アンテロープ・バレーで人が使う水は主に帯水層から汲み上げる地下水と、用水路によって他地域から誘導する水に頼っている。長期にわたって地下水を汲み上げたために地下水面を下げることになり、ポンプ揚程をあげることになって井戸の効率が下がり、地盤沈下も起こっている[2]。水路から誘導される水については農業、工業および家庭用の需要が増えており、北カリフォルニアのサクラメント・サンホアキン川デルタから水を引くことで、そのデルタ地帯にとって環境と社会の悪影響が出続けている。「長年にわたって水と動植物の生息環境を競って使うことは、このデルタがいかなる需要にも合う能力を危険に曝してきた。あらゆる関係者は三角江が問題になっており、信頼できる高品質の水供給と健全な生態系を確保する長期的な解決法を求めることに同意している。[3]
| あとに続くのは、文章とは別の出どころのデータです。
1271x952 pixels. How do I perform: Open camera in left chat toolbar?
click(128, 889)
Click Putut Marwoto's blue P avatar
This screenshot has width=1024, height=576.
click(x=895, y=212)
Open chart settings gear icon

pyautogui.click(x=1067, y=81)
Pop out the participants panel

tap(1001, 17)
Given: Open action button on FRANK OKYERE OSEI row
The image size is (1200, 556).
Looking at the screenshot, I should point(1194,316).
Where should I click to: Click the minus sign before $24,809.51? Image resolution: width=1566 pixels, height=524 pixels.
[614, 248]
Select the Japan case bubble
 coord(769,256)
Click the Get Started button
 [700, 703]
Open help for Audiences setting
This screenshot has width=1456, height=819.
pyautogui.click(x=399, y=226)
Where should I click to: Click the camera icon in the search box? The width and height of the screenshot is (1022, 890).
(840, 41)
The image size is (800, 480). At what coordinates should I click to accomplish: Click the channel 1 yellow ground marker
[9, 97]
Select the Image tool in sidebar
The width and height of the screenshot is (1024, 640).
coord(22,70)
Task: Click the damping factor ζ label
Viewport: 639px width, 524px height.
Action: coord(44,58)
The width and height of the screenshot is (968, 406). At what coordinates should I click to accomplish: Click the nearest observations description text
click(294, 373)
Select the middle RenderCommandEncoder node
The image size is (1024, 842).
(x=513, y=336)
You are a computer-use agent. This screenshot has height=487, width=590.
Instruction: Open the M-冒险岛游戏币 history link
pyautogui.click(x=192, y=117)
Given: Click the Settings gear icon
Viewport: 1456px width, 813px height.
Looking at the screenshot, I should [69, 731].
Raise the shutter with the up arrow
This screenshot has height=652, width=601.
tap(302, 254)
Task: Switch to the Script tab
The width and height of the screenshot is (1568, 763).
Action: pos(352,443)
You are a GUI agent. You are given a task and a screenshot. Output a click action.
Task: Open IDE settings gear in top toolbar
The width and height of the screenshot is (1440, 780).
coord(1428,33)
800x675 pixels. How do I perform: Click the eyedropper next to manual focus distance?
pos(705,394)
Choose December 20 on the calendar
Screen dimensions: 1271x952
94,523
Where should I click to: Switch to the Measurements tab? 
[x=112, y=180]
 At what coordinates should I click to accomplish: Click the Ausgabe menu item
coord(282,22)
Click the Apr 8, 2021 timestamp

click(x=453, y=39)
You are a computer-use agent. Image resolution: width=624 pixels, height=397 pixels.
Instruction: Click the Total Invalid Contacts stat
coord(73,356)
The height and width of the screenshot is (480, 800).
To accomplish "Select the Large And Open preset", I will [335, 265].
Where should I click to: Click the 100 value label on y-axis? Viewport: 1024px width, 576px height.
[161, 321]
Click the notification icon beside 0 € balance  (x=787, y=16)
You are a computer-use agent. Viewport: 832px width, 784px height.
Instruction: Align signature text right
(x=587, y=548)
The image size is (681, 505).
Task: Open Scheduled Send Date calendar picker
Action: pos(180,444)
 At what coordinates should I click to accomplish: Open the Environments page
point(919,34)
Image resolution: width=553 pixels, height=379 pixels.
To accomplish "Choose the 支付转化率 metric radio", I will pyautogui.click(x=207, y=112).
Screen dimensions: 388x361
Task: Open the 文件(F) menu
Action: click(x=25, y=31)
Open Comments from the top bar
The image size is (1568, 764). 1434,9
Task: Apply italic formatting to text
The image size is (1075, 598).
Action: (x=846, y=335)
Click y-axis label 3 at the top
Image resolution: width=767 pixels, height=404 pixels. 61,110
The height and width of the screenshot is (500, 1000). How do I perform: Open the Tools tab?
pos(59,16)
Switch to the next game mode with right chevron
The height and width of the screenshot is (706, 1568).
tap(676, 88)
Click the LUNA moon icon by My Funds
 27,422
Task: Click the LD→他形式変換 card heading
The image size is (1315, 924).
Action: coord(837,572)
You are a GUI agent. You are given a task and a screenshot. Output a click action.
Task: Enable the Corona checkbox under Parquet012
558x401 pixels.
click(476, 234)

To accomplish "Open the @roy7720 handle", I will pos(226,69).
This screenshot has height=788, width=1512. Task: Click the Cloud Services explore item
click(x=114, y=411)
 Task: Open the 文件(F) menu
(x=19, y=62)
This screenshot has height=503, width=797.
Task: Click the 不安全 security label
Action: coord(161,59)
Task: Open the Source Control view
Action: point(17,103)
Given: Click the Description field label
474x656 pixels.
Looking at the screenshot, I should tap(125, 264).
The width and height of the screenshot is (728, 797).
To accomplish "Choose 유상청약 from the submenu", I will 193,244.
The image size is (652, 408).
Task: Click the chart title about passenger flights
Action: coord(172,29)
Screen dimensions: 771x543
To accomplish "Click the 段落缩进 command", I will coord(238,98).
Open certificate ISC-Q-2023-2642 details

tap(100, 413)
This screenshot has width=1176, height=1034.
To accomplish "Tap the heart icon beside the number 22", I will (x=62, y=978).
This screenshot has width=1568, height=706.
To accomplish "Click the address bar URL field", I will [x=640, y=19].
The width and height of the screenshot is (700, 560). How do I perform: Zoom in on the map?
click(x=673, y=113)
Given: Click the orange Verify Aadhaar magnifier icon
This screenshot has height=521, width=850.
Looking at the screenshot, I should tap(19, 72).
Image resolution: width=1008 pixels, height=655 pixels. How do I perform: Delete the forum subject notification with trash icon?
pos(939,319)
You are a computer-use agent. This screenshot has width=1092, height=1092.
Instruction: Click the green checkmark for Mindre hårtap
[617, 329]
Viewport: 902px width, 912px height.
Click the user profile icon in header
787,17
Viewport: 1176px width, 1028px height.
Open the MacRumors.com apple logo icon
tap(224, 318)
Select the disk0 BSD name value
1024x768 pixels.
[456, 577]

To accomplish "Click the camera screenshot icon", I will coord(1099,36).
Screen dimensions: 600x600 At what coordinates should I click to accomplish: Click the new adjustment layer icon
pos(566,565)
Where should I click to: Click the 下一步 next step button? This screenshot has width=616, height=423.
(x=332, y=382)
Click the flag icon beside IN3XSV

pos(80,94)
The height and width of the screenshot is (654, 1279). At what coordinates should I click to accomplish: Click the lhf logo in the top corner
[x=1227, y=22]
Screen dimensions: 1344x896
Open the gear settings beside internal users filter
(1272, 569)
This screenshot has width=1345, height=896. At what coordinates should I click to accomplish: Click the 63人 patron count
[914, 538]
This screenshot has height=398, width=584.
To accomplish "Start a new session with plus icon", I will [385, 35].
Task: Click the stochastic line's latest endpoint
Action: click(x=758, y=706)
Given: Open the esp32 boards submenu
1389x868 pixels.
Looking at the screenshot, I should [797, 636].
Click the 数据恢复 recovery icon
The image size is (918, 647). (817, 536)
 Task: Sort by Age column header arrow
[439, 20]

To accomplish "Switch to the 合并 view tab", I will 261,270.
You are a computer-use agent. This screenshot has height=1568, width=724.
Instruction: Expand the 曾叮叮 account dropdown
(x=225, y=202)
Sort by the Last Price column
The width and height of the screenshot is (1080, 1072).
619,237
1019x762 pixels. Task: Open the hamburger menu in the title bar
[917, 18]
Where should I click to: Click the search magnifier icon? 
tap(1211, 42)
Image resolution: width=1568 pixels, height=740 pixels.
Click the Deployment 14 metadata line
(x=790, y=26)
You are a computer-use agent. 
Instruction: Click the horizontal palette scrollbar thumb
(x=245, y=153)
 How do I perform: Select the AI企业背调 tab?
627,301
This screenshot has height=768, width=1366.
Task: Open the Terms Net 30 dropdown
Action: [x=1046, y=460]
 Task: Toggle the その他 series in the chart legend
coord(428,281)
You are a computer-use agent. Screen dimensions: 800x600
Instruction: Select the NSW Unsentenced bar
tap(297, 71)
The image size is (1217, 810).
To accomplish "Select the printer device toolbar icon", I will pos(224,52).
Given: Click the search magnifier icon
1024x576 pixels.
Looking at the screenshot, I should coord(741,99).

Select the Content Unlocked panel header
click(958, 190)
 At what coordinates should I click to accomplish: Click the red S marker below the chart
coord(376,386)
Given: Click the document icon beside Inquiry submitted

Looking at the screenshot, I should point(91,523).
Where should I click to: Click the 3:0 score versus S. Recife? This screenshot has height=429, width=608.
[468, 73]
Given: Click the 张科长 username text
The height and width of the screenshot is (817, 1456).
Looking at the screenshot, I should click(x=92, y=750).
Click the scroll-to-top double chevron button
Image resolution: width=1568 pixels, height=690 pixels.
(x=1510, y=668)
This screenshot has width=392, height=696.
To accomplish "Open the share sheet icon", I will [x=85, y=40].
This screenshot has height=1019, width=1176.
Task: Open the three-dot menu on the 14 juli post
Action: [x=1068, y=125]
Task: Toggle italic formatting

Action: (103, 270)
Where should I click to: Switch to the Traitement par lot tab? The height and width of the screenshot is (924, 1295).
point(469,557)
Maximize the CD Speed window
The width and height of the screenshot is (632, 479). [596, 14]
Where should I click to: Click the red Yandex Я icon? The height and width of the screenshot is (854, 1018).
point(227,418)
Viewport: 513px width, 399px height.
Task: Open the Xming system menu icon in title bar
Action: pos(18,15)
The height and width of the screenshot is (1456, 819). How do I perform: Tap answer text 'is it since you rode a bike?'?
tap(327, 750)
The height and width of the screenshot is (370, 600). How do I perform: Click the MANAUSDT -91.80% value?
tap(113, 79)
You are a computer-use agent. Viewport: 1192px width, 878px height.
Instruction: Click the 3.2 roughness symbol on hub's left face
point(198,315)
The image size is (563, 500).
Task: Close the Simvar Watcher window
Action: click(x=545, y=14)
アンテロープ・バレーの急速な人口増と開発は地域の水供給に大きな歪みをもたらしている。アメリカ地質調査所のデイビッド・レイトンに拠れば、「アンテロープ・バレーにおける将来の水需要に対応するために、地下水源を過剰に利用することに関連する重大な経済と環境のコストを及ぼさない慎重な管理努力が求められている。」としている[4]
人類の歴史

アンテロープ・バレーに住んだ最初の人類は、カワイイス族[5]、キタネムク族、ソラノ族およびタタビアム族インディアンだった。このバレーにヨーロッパ人が最初に入ってきたのは北アメリカの植民地化が進んだ1770年代のことだった。スペインフランシスコ会修道士フランシスコ・ガルセス神父が1776年にこのバレーの西端を旅したと考えられている。1808年までに侵略者達はバレーからインディアンを追い出し、あるいは改宗させた[6]

ジェデディア・スミスが1827年にこの地を通り、ジョン・C・フレモントは他のカリフォルニア探検を行った1844年に科学的観察を行った。